● **PROVIDED RECORDS**
:::::
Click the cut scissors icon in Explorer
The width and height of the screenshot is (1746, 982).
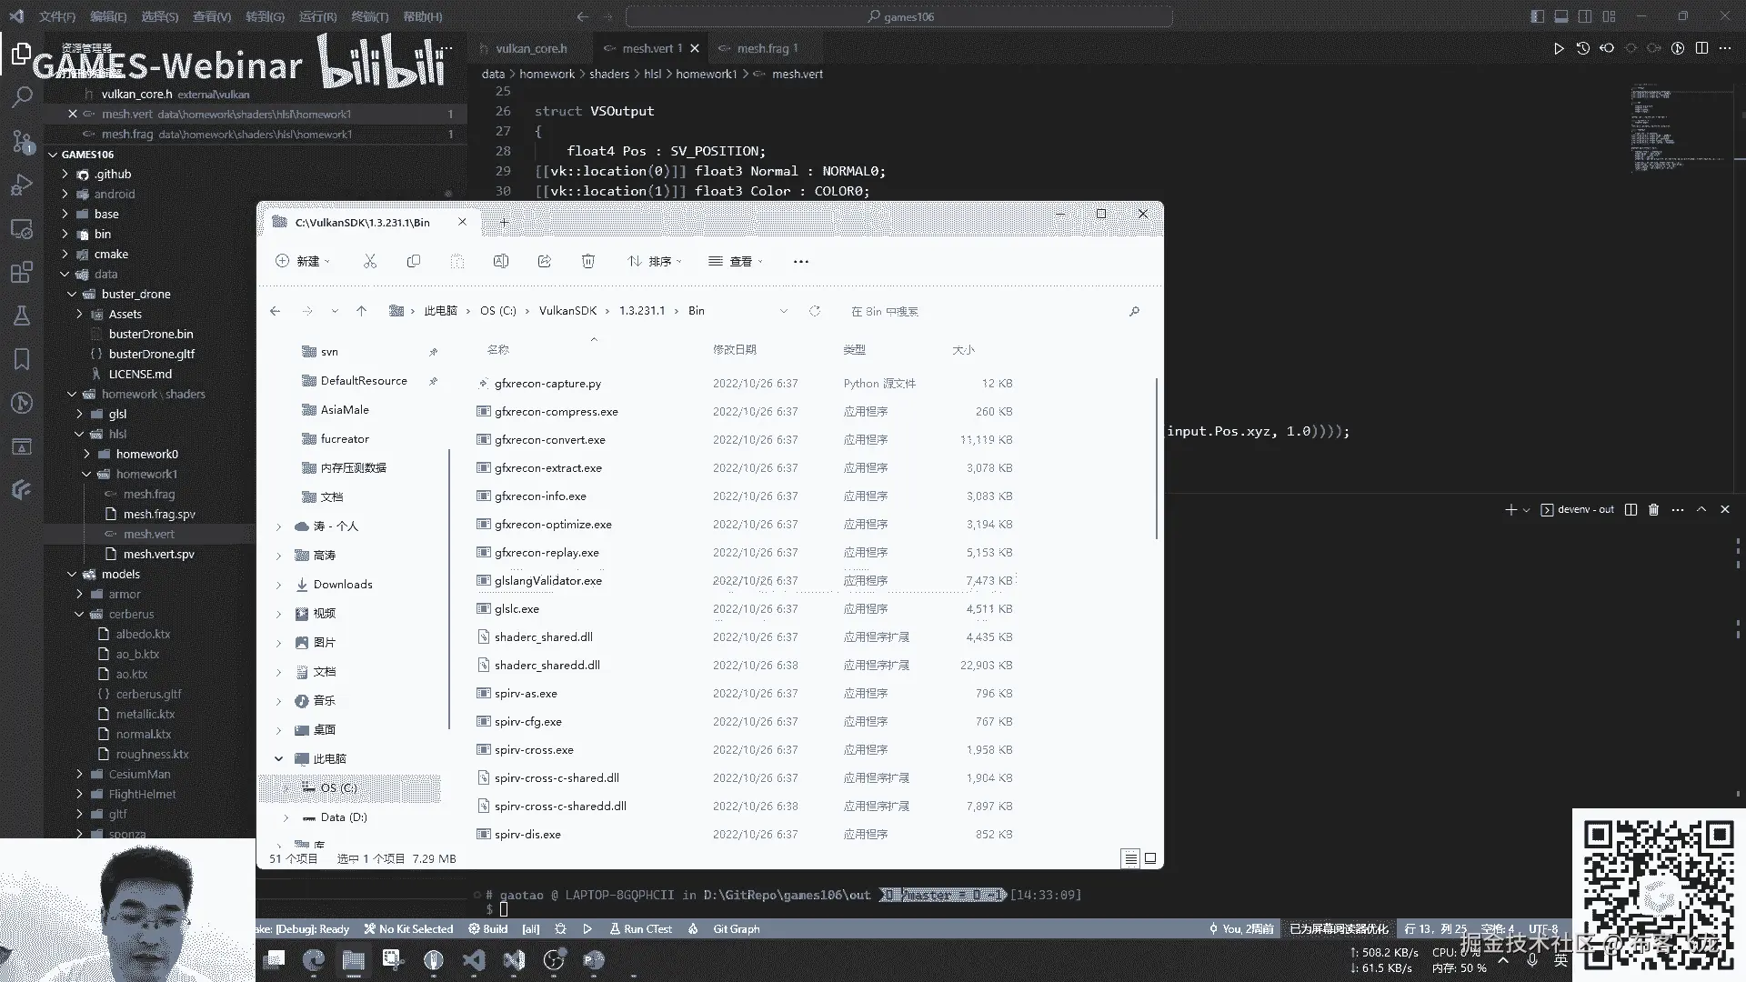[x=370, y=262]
:::::
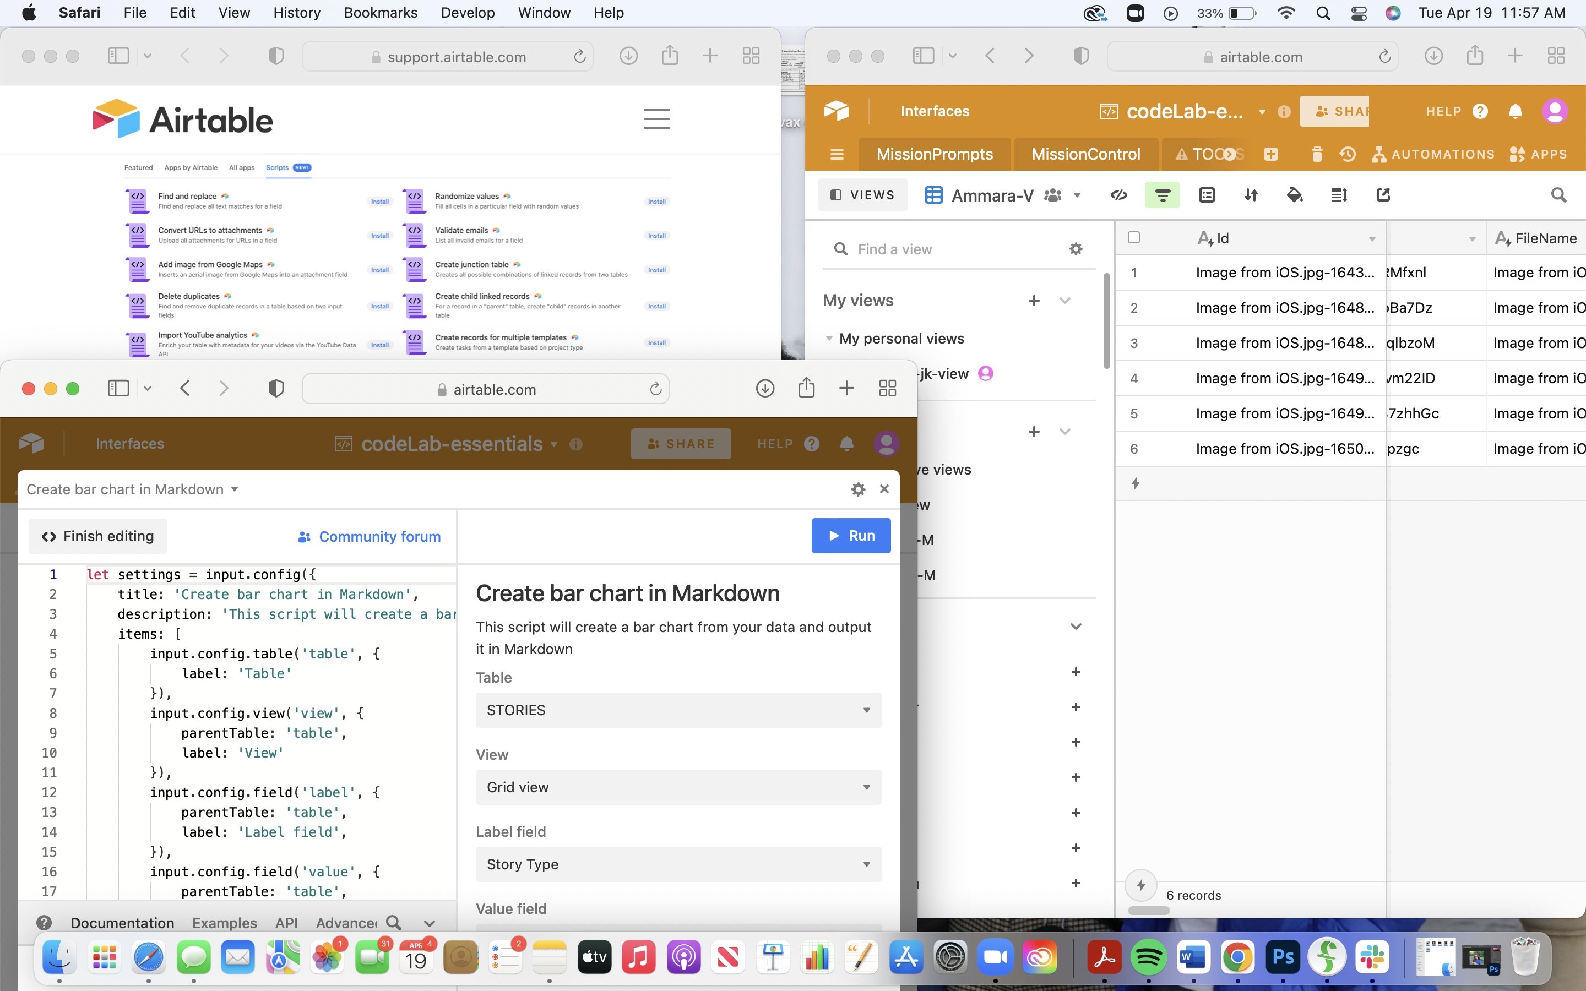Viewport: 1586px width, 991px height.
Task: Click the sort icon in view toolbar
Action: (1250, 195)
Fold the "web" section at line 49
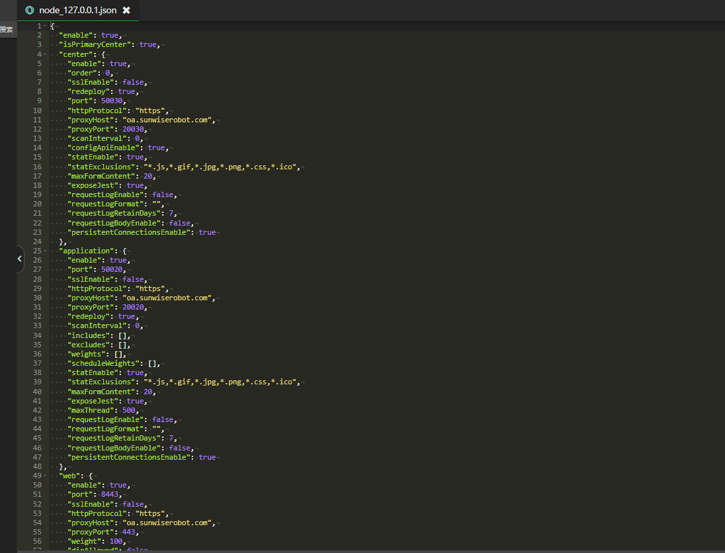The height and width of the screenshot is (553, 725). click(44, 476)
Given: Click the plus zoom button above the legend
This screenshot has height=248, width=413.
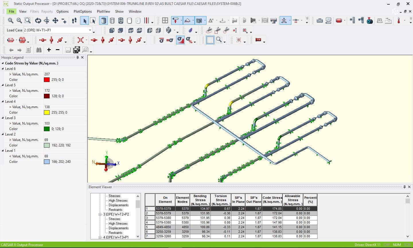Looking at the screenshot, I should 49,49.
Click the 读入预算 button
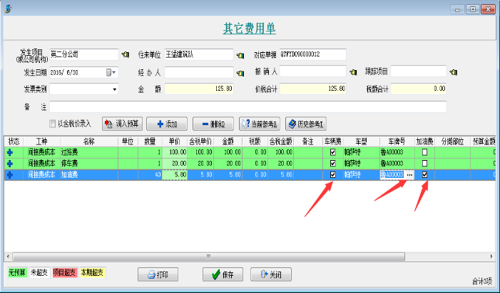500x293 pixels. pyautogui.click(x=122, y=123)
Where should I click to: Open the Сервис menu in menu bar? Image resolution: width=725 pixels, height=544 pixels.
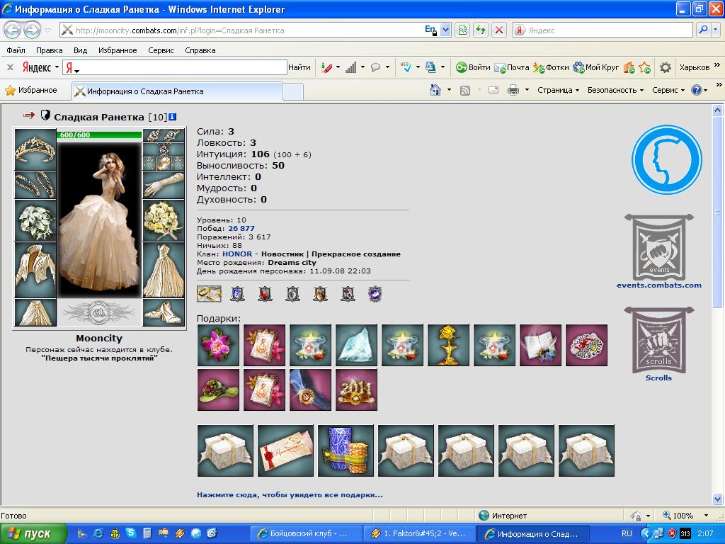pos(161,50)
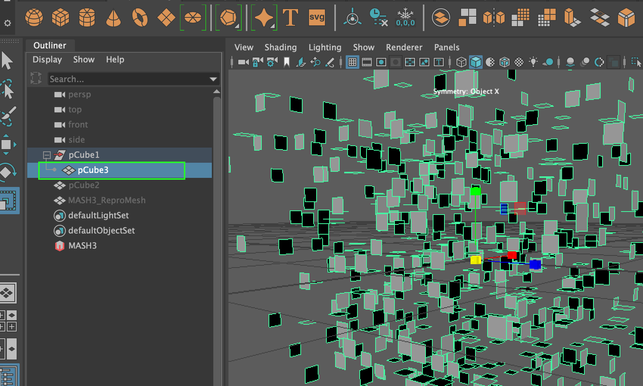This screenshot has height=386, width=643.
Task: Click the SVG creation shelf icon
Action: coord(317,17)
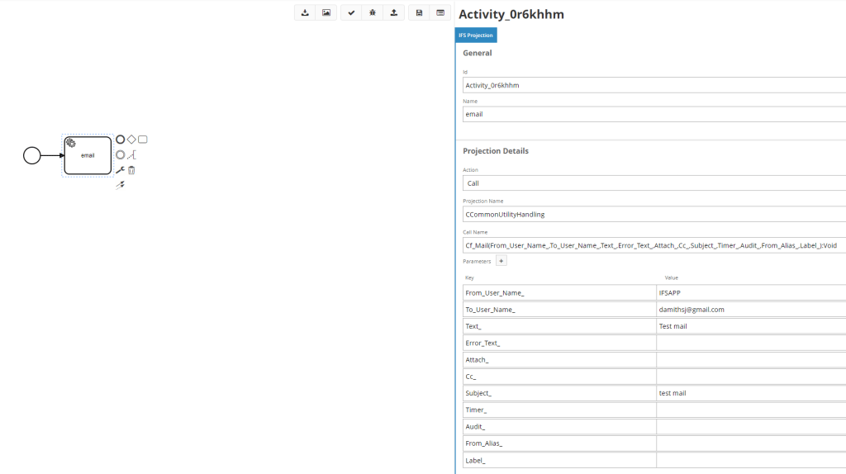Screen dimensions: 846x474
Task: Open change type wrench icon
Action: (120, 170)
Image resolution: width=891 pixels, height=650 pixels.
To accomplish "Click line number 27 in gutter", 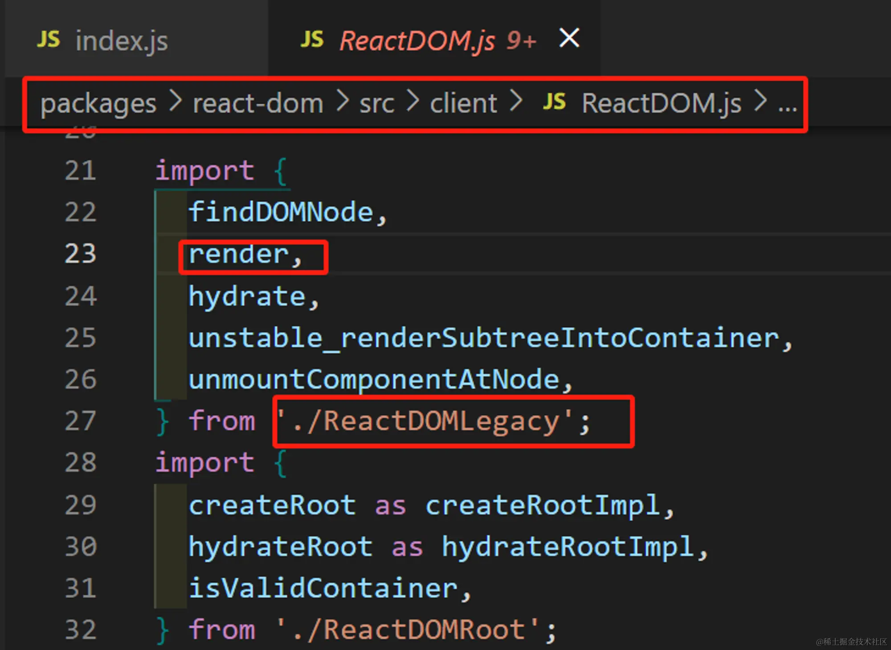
:::::
● **GIVEN REQUEST**
Revise the records starting at the line that contains "section at line 49" and ending at the line that contains "line number 27", replacing "plus" with "minus" and keeping everything else the same. Output only those lines, without the pictures.

● **COMPLETE ANSWER**
Fold the "web" section at line 49
The height and width of the screenshot is (553, 725). click(44, 476)
Given: Click the minus zoom button above the legend
This screenshot has height=248, width=413.
Looking at the screenshot, I should 49,49.
Click the 读入预算 button
500x293 pixels. pyautogui.click(x=122, y=123)
Where should I click to: Open the Сервис menu in menu bar? Image resolution: width=725 pixels, height=544 pixels.
pos(161,50)
This screenshot has height=386, width=643.
Task: Click the SVG creation shelf icon
Action: coord(317,17)
Screen dimensions: 846x474
Task: Open change type wrench icon
Action: (120, 170)
Image resolution: width=891 pixels, height=650 pixels.
To accomplish "Click line number 27 in gutter", 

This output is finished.